When the two first formally met in early May, the coach wanted to present Logan with the same questions he would go on to ask of every player on the roster: What do you think the program needs? What do you like and dislike about the program? The coach wanted to have a solid understanding of what all of the players had been through before he took over.

Those discussions with Logan quickly evolved, though, beginning with the moment the safety walked into his new head coach’s office and saw a blue KU football jersey with a No. 1 — Logan’s number — on it. The jersey was a prop that KU ended up not using for Leipold’s introductory press conference in early May.

The jokes soon began to fly.

“We were just debating if it was going to say Leipold on the back or Logan,” KU’s head coach shared.

That No. 1 jersey turned out to be a great icebreaker for the two of them. And from then on Logan became a regular visitor to Leipold’s office.

“I go into his office and clown with him every day, even though he may not be in the best of moods. But I just try to go in there and just have fun,” a grinning Logan said.

If the junior defensive back senses something may have his coach in a less than optimal mood, Logan takes it upon himself to break Leipold out of it.

“I just mess with him, give him all type of jokes, saying the stuff that I know is gonna bother him,” Logan said. “But it’s all good. It’s all love.”

Pretty much anytime Logan steps foot inside the team’s facilities, he makes a stop by Leipold’s office for a chat. If Logan doesn’t happen to see his head coach on a particular day, he still winds up talking to him.

“I’ll call him when I’m at home just to check up on him, just to see him smile,” Logan said of their frequent FaceTime calls. “I tell him all the time when he’s got a little frown on his face, I say, ‘Coach, you’ve gotta smile more often.'”

Leipold doesn’t mind heeding that advice. As he tells Logan, those furrowed brows are just the coach’s “game face.”

“That’s something I probably need to embrace sometimes,” Leipold said of Logan’s pointers on smiling, which came up often, the coach added, when KU in July was unable to travel to Texas for the Jayhawks’ scheduled appearance at Big 12 media days. “My facial expressions probably don’t tell the whole story.”
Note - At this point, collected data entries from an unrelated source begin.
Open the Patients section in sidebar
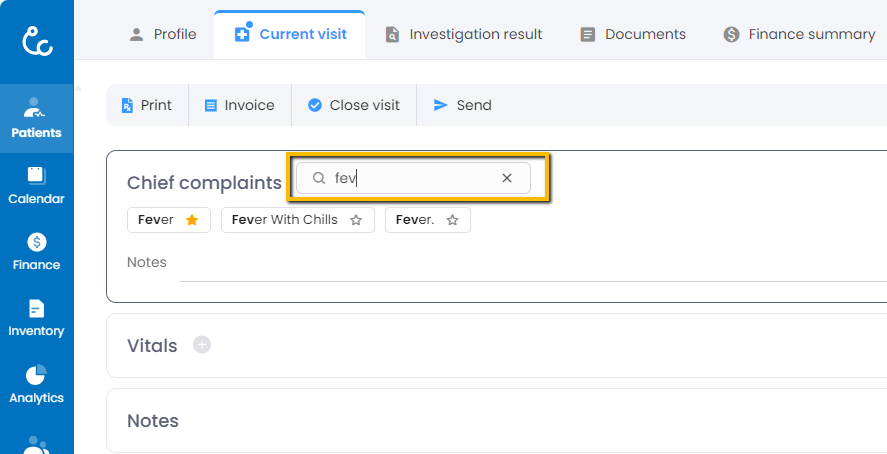The width and height of the screenshot is (887, 454). pos(36,118)
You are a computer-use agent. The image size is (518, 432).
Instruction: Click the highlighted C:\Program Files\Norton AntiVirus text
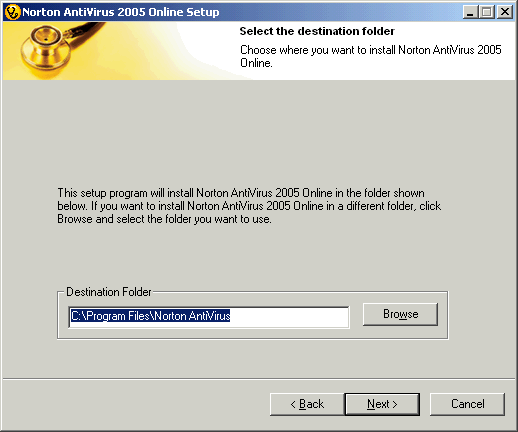pos(150,316)

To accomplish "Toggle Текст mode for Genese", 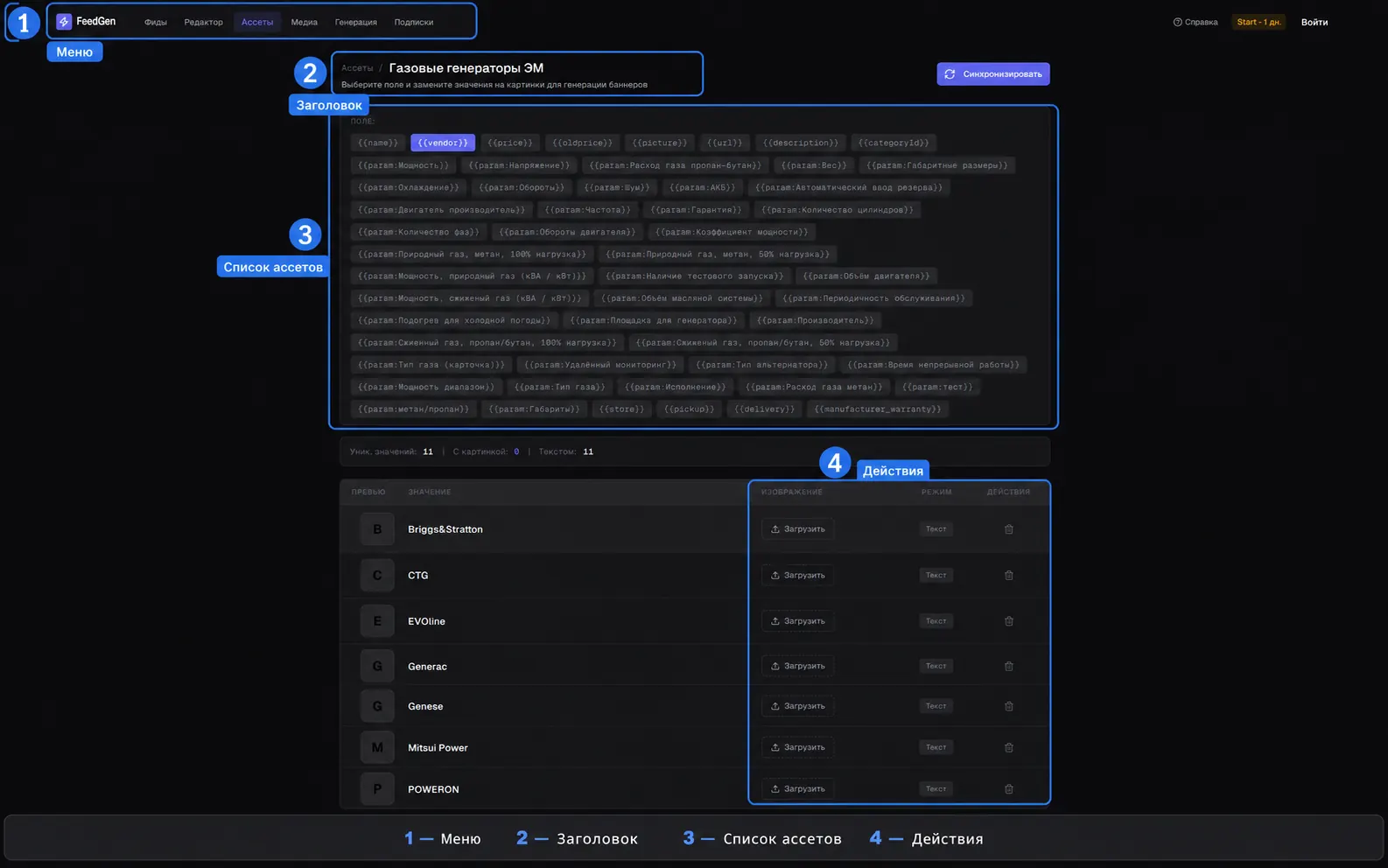I will point(936,706).
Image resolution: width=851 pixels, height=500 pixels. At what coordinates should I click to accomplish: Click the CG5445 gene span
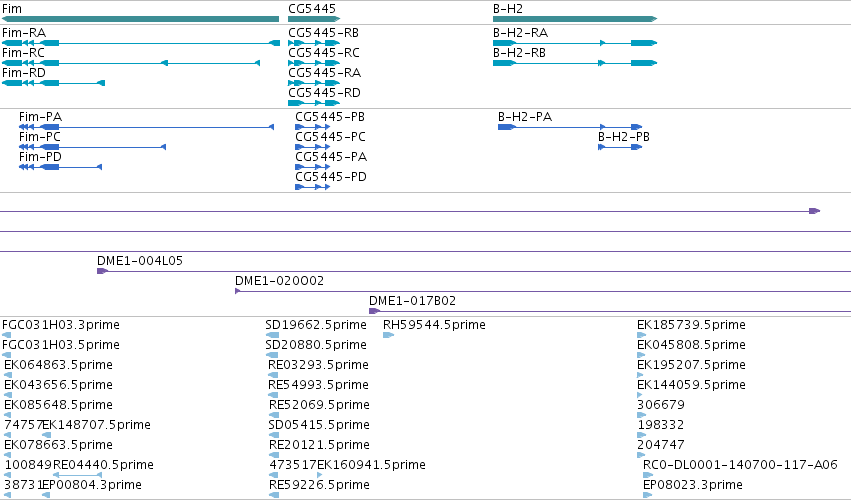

Leipold likes that Logan can have some fun with the head coach but also knows “when it’s time to get down to work.”

“He cracks me up each and every day to be honest with you,” Leipold said, “in a good way.”

It’s not that Leipold is in a bad mood before their encounters, Logan recognizes. The veteran safety said that his coach’s game face shows up when he has a lot on his mind. That’s when Logan sees it as his job to step in.

“Coach, relax just a little bit,” Logan said he often recommends. “It’ll be all good.”

And from Logan’s perspective, Leipold generally follows those suggestions.

“Sometimes I have to remind him,” Logan noted. “But as soon as I do he puts a smile on his face and he keeps moving.”

As the Jayhawks later this week launch into preseason camp and the first practices of the Leipold era at KU, the new head coach has a veteran team leader in Logan firmly on his side.

Over the course of the past few months, their connection has developed to a point where they essentially converse every day, be it in person, via text or over their multiple FaceTime calls per week.

Their talks, Leipold said, often include friendly reminders from the coach to the player, too. KU’s coach will prompt Logan to maximize his time in the weight room and make sure to give his body plenty of rest and recovery, too.

“Heck, I’ll even text him when I’m going to bed at night because I’m going get my eight hours of sleep,” Leipold said. “I tell him good night and I hope he’s doing the same. We kind of have a good time with that.”